Ли Пин узнал старуху.
— Лань-эр, что стряслось? — спросил он у нее.
У Друкчена стало неспокойно на сердце.
— Страшная беда случилась, господин и отец! — завопила старуха и, вырвавшись из рук стражников, упала на колени. — О горе, горе!
— Довольно причитать, расскажи все толком, — сердито приказал Ли Пин.
Он, по всему, был недоволен, что уже начали собираться зеваки, хотя стражники и покрикивали: «Проходите, проходите, нечего здесь смотреть!»

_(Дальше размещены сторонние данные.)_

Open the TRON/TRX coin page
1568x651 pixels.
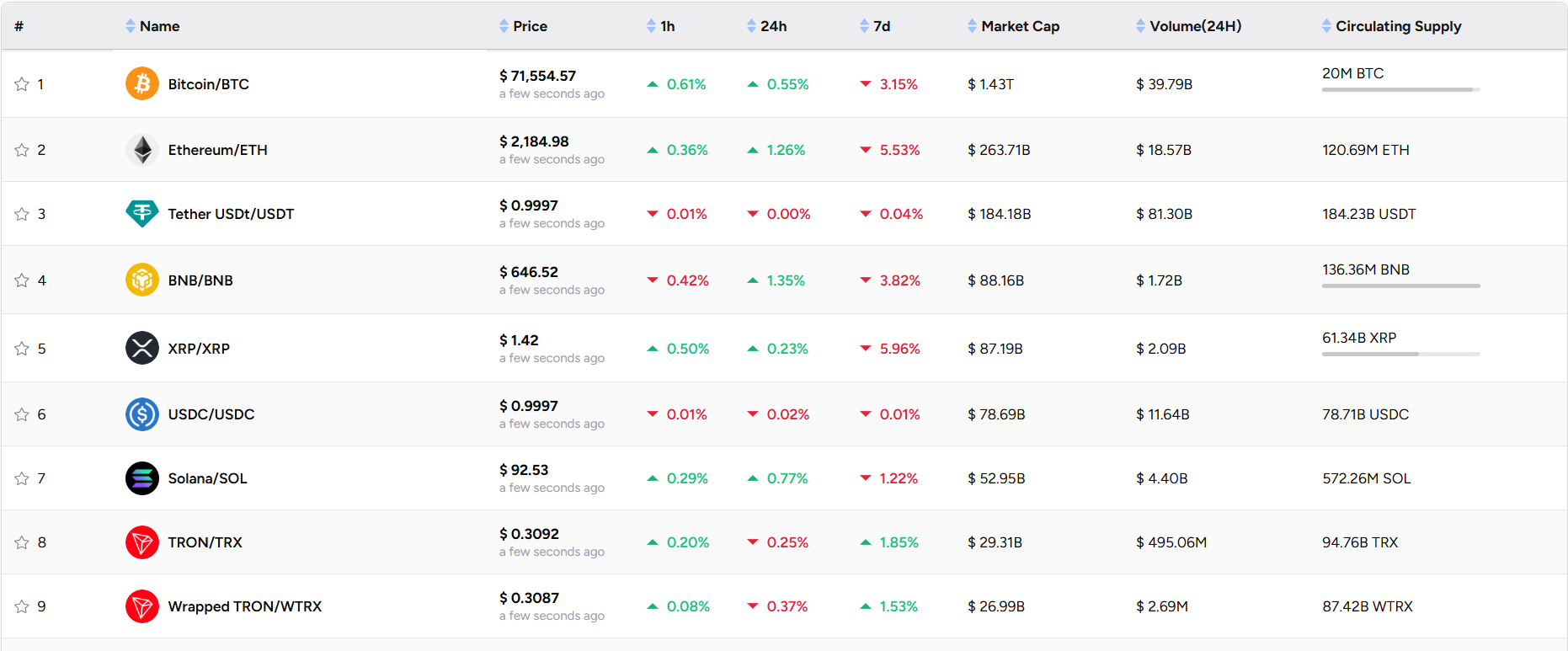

Лань-эр, справившись со слезами, заговорила:
— Я на сегодняшний день приставлена нянюшкой к нашей голубушке Цыси. Должна была ей во всем помогать, когда господин супруг изволит уйти.
— Ну и?..
— Я помогла госпоже Цыси умыться и одеться, затем мы покушали. На завтрак были пампушки в меду, молоко и чай…
— Да не тяни ты…
— После завтрака мы с госпожой прибрались в комнатах и сели шить. Мы разговаривали о вещах благочестивых, и госпожа изъявила желание как-нибудь отправиться с супругом к священным источникам, чтобы помолиться и испросить благословение на брак. А потом…
— Ну что, что?
— Госпожа вдруг побледнела и упала в обморок. Когда я привела ее в чувство, она долго сидела молча, а потом и говорит мне: «Знаешь, кто я? Я маленький белый котенок! Дай мне клубочек ниток, чтобы поиграть!» Я отвечаю: «Что за шутки, госпожа! Вы уже выросли для таких шуток. Полно вам! Возьмите лучше иголку с ниткой да зашейте вот эту прореху!»
Но Цыси не послушалась меня. Она стала прыгать, играть с нитками и мяукать, как котенок. Я пыталась ее образумить, но тогда она шипела, плевалась и царапалась. Господин и вождь, боюсь, ваша внучка повредилась в уме!
— Сбылось проклятие, — прошептал Друкчен, бледнея.
— Я не верю этому, — решительно сказал Ли Пин. — Скорее всего, в моей внучке бродит хмель после вчерашних возлияний. Или ты, старуха, напоила ее чем-то?
— Клянусь! — завопила Лань-эр. — Клянусь своей утраченной девственностью, что, кроме парного молока и зеленого чая, Цыси ничего не пила. И то же пила с нею я!
— Идем в твой дом, дорогой зять, — сказал Друкчену Ли Пин. — И ежели сбылось проклятие, то… Крепись.
— Я не оставлю Цыси, какой бы она ни была, хоть бы и драконицей, — сказал Друкчен. — Я полюбил ее всею душой.
— Спасибо тебе, друг. Идем.
И они пошли к дому Друкчена.
Когда Ли Пин, Друкчен и Лань-эр вошли в дом, их встретила тишина. Все остальные ждали за воротами и волновались.
Друкчен осмотрелся. Все чисто и прибрано, нет никаких следов разрушительной деятельности безумия. Может, и впрямь Цыси просто все еще под хмельком?
— Цыси! Цыси! — позвал Ли Пин. — Дитя мое, выйди к нам из женских покоев. Здесь твой супруг, дедушка и няня.
— Цыси, милая, как ты? — подал голос и Друкчен.
Тут отодвинулась дверь, ведущая в женские покои, и появилась Цыси. Но в каком виде! Она скроила себе из белой простыни штаны и рубаху, на голову прикрепила уши из белой ваты и набелилась так, что узнать было сложно.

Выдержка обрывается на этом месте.